Mexico nominated a new ambassador to the United States on Tuesday April 5th, a little over a half-year after his predecessor took up what is likely the country’s most important overseas diplomatic post.
The new top envoy to Washington will be Carlos Manuel Sada Solana, who is currently consul general in Los Angeles, the Foreign Relations Department said in a statement.
It added that Sada has worked previously at the embassy in Washington as a liaison to Congress and as consul general in New York, Chicago, San Antonio and Toronto.
The current ambassador, Miguel Basanez, was confirmed by Mexico’s Senate in September 2015. The Foreign Relations Department did not say why Mexico was nominating a new envoy just seven months later.

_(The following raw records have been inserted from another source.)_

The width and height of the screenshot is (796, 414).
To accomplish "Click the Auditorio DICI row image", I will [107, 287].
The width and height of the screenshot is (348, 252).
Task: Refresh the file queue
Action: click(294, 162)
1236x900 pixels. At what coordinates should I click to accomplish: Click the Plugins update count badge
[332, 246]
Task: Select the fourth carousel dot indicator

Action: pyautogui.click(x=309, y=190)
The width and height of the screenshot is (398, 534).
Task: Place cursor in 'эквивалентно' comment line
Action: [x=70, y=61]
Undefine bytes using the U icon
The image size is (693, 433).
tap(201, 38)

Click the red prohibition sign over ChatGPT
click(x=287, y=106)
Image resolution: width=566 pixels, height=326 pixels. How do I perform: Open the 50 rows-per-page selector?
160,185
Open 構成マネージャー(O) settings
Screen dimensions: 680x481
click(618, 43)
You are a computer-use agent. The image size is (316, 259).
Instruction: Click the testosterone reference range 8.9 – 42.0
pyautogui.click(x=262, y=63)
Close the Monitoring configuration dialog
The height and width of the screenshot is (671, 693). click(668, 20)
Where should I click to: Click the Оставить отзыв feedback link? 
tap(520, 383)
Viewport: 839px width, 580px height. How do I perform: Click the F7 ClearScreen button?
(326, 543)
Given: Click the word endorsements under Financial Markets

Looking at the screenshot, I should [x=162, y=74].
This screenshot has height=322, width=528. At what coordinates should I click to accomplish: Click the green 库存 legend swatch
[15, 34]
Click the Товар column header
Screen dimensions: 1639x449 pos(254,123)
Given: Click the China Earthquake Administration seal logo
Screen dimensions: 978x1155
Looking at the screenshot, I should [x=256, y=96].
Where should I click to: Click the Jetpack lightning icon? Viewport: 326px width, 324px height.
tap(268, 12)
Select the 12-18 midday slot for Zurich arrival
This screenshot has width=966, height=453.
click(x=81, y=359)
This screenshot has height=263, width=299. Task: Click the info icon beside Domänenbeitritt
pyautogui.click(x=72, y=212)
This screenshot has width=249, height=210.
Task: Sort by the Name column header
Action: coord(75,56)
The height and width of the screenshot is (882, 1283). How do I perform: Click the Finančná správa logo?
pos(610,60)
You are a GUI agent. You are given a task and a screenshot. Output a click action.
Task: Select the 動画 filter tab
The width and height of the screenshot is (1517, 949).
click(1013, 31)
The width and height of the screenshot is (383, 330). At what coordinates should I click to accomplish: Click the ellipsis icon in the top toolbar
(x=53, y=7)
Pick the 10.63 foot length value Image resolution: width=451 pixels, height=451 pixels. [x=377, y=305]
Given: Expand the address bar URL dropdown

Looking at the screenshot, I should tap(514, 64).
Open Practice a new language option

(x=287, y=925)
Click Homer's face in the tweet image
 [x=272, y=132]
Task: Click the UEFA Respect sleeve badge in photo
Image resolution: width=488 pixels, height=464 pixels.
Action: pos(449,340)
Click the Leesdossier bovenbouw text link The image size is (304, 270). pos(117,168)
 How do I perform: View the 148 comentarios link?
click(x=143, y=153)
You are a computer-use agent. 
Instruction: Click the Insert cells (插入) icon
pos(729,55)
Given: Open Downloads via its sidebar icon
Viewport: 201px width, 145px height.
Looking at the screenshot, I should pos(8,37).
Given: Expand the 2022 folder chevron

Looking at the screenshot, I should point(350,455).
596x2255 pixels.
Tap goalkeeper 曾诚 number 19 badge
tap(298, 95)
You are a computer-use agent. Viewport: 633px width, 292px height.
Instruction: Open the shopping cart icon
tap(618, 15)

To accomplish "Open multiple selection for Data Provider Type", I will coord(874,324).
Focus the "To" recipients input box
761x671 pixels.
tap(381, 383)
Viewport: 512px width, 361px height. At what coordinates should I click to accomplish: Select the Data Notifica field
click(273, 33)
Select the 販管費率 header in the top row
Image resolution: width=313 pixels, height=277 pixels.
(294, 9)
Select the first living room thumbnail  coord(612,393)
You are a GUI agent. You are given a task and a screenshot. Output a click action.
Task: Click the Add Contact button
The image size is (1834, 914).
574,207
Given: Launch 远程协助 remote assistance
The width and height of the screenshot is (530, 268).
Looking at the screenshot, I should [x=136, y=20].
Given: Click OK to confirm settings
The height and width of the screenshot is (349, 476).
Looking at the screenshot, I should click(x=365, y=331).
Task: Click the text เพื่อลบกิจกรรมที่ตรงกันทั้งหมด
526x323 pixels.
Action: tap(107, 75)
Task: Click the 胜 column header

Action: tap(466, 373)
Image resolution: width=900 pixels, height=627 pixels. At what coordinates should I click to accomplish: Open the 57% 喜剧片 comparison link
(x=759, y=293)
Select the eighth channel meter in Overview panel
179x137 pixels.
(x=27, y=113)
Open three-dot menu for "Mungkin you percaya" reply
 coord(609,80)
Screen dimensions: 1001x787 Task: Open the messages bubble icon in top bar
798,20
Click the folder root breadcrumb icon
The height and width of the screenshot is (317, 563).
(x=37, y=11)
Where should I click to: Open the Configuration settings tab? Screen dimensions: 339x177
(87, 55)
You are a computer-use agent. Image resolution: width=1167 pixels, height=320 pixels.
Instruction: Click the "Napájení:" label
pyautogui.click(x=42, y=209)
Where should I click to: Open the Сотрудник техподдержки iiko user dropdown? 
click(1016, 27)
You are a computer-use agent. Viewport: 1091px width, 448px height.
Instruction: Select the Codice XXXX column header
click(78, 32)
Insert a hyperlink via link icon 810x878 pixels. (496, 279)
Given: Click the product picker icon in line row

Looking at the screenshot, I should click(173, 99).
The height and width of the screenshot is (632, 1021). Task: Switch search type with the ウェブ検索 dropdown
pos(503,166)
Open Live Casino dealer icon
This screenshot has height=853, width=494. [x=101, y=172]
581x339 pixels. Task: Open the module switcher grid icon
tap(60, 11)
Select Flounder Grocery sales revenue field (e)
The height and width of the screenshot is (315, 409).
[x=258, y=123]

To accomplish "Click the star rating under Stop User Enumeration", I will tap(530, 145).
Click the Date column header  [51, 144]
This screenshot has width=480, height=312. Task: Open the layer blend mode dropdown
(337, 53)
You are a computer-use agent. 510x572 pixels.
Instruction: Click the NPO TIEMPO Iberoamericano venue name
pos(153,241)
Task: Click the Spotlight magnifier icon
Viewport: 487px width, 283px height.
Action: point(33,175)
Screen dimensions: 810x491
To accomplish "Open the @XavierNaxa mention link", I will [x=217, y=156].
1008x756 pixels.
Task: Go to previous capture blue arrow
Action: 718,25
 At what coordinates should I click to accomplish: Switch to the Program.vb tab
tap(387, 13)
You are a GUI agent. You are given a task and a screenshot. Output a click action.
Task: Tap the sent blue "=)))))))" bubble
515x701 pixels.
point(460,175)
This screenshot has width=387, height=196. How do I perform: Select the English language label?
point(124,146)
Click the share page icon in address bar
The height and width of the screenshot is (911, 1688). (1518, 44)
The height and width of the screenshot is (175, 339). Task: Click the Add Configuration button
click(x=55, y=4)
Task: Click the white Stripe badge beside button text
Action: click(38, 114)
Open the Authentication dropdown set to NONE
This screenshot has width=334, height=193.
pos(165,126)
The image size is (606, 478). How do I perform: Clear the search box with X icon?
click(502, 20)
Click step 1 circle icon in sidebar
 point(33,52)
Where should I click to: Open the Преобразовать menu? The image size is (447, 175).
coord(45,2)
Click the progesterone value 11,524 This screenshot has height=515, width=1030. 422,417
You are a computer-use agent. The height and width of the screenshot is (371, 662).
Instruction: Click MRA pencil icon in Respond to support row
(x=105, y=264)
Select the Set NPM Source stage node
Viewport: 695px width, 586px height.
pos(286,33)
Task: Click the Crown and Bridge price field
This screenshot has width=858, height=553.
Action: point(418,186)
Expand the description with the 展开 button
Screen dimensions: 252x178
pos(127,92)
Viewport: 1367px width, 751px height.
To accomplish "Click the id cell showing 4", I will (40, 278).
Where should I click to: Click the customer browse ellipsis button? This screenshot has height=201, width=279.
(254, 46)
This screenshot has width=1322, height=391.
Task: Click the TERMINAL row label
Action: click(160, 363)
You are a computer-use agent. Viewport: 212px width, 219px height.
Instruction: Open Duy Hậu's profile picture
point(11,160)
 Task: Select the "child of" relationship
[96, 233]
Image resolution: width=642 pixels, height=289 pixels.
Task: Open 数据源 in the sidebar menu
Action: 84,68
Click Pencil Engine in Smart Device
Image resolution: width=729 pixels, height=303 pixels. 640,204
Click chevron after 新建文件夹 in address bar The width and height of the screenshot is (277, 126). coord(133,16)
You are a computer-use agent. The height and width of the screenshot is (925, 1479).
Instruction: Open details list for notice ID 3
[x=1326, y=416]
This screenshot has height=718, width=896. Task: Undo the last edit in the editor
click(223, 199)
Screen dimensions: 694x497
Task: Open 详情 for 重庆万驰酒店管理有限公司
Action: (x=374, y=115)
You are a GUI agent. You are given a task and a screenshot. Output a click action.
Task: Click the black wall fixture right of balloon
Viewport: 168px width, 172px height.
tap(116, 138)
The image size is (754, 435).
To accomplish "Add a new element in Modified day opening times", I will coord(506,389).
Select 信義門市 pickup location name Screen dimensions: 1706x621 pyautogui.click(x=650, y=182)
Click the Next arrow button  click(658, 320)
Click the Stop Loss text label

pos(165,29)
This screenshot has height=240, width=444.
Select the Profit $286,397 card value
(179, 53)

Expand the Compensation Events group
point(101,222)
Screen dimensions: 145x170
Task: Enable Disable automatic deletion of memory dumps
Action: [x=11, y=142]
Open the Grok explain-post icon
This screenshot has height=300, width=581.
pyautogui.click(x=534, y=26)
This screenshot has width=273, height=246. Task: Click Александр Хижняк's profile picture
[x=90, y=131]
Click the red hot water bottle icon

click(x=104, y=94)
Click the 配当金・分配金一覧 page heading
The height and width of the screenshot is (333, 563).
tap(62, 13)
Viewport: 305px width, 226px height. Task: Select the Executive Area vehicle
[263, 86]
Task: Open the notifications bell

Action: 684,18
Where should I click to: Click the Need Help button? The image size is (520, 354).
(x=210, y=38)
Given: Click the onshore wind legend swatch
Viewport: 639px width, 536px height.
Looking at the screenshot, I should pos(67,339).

Mexican authorities will send Sada’s name to Washington for approval, and he must still be confirmed by the Senate.
The United States is Mexico’s biggest trade partner and home to more than 11 million Mexican-born people.
Mexico has also been the target of U.S. campaign rhetoric from some candidates such as Donald Trump, who says that as president he would wall off the entire border and force Mexico to pay for it.
The U.S. has been without an ambassador to Mexico since last July.
President Obama’s nomination of Assistant Secretary of State for Western Hemisphere Affairs Roberta Jacobson to fill the position has been held up in the Senate by former presidential candidate Marco Rubio, who objected to her role in negotiating the restoration of diplomatic ties between the United States and Cuba.